(Beginning of DATA RECORDS)

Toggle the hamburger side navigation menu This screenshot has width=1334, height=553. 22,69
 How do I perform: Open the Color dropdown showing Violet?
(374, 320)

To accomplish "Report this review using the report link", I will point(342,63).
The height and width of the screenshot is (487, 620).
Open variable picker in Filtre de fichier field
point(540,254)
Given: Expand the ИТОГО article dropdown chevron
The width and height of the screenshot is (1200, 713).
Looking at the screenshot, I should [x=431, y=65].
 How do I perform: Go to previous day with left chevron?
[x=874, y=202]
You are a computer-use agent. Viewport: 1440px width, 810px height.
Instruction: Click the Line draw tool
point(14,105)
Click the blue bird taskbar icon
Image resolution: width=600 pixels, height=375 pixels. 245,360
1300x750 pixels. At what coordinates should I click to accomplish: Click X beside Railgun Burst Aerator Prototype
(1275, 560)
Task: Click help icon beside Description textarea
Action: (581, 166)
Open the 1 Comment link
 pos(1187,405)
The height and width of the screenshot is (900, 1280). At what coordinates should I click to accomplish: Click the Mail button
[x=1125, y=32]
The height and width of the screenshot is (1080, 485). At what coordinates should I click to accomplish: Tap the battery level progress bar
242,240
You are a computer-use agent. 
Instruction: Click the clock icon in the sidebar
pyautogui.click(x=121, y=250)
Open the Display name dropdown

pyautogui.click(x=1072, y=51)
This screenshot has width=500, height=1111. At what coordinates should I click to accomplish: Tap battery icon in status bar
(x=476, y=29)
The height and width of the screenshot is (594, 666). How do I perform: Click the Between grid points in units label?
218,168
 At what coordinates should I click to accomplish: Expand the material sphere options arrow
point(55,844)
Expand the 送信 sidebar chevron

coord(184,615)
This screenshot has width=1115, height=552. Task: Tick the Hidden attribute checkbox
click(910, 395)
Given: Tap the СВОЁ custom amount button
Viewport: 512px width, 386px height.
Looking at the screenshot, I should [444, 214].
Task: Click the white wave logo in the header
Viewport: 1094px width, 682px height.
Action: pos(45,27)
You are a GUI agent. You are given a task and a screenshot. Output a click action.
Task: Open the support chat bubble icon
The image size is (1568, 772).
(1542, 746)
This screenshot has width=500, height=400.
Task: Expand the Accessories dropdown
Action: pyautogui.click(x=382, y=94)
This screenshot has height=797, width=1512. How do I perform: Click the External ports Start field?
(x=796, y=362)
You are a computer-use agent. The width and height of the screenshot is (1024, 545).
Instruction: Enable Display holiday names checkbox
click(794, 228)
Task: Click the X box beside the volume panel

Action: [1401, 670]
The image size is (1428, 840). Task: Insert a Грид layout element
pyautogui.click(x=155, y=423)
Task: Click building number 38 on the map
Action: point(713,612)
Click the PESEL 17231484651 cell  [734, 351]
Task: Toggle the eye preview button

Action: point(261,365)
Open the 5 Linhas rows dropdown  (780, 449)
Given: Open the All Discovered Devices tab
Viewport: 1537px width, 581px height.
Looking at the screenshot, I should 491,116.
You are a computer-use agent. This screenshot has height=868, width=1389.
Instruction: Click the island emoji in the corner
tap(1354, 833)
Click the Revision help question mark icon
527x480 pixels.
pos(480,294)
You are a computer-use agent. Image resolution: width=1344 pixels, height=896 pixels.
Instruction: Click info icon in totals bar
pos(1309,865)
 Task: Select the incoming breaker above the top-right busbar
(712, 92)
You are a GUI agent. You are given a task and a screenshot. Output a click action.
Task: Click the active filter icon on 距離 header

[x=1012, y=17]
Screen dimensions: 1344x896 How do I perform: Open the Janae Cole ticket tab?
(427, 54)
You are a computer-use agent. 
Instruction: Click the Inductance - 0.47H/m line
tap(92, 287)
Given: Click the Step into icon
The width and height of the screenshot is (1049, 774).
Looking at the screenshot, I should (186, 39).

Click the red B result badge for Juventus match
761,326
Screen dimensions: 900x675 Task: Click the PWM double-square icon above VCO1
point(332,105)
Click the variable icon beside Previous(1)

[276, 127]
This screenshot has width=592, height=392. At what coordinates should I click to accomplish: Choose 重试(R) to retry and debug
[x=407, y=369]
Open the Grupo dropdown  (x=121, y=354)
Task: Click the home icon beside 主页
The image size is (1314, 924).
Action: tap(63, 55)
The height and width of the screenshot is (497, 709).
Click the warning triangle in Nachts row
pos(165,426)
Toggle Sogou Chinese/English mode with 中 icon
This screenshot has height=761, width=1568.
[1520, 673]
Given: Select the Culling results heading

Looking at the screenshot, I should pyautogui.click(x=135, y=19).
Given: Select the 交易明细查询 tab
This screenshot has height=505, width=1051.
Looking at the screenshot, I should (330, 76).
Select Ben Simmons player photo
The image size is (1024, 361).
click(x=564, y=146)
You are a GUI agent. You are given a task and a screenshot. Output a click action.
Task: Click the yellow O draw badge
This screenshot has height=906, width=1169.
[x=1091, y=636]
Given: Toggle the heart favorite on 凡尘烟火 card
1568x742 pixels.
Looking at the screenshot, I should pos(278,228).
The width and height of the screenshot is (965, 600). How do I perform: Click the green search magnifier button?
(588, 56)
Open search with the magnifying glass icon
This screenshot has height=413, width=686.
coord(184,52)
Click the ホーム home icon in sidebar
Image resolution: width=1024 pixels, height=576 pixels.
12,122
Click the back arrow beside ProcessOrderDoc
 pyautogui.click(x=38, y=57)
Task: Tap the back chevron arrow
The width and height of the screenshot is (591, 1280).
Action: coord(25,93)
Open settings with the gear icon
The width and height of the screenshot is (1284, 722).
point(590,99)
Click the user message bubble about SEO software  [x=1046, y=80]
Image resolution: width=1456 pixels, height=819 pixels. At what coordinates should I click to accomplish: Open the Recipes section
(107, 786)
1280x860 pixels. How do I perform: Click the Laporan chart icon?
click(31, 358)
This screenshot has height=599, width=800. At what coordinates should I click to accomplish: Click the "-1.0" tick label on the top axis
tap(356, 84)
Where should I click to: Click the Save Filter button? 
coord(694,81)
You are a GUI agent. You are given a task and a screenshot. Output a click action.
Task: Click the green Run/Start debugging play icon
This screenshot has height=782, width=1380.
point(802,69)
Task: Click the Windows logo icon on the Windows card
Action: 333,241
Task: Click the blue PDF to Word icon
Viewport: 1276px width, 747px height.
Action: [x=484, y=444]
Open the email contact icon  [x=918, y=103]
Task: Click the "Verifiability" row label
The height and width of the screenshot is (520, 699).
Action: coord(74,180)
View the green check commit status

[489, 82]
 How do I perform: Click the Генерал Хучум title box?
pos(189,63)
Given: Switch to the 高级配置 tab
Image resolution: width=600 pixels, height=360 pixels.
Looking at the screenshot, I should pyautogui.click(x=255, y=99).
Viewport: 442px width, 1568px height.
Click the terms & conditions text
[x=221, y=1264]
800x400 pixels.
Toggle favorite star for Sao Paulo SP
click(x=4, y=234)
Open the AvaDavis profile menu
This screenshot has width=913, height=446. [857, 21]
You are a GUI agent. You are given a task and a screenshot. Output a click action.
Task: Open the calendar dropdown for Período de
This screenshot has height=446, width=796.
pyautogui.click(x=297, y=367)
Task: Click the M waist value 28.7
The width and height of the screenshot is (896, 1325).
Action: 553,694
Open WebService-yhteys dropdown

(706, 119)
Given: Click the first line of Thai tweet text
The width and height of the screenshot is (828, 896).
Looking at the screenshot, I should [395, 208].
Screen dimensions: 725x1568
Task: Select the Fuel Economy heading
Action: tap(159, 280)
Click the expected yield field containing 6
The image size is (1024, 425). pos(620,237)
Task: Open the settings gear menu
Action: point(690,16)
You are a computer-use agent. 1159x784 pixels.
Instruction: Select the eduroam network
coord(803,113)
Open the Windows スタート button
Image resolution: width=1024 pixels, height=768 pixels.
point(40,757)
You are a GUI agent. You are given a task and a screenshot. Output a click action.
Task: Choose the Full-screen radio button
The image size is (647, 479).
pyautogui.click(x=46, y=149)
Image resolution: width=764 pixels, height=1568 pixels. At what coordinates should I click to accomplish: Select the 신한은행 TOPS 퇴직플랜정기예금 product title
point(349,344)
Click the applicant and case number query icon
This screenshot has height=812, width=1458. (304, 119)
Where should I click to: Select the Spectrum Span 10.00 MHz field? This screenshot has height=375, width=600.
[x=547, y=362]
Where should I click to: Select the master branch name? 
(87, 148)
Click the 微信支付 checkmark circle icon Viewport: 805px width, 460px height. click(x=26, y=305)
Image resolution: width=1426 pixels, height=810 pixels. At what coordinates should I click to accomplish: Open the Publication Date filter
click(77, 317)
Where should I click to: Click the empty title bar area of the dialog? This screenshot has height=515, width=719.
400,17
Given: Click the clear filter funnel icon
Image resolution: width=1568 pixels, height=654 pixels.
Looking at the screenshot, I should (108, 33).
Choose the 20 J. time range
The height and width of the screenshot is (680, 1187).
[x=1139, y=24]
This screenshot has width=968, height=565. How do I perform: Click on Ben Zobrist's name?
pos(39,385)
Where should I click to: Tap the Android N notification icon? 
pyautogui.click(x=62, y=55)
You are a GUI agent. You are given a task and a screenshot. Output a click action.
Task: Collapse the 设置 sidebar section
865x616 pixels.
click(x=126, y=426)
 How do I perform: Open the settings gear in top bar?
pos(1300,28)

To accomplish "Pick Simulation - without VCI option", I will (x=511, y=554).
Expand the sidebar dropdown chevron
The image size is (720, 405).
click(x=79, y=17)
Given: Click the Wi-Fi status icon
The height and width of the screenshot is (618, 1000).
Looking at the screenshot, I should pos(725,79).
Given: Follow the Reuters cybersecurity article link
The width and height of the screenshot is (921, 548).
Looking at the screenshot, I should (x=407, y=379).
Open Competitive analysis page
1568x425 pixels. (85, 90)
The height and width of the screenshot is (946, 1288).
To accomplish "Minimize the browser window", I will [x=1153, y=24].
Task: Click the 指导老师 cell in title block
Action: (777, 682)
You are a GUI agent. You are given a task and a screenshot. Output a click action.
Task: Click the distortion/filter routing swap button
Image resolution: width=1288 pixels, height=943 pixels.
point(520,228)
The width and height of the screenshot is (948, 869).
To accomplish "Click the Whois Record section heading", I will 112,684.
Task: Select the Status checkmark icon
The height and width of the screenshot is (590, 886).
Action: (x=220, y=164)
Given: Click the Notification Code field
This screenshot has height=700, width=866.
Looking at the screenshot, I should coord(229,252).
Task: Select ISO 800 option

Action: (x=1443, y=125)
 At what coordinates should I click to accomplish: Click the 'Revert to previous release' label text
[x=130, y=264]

(End of DATA RECORDS)

■ PROBLEM TO SOLVE:
Look through the entries and find each line that has the string "article". Copy those lines.

■ PROBLEM SOLUTION:
Given: Expand the ИТОГО article dropdown chevron
Given: Follow the Reuters cybersecurity article link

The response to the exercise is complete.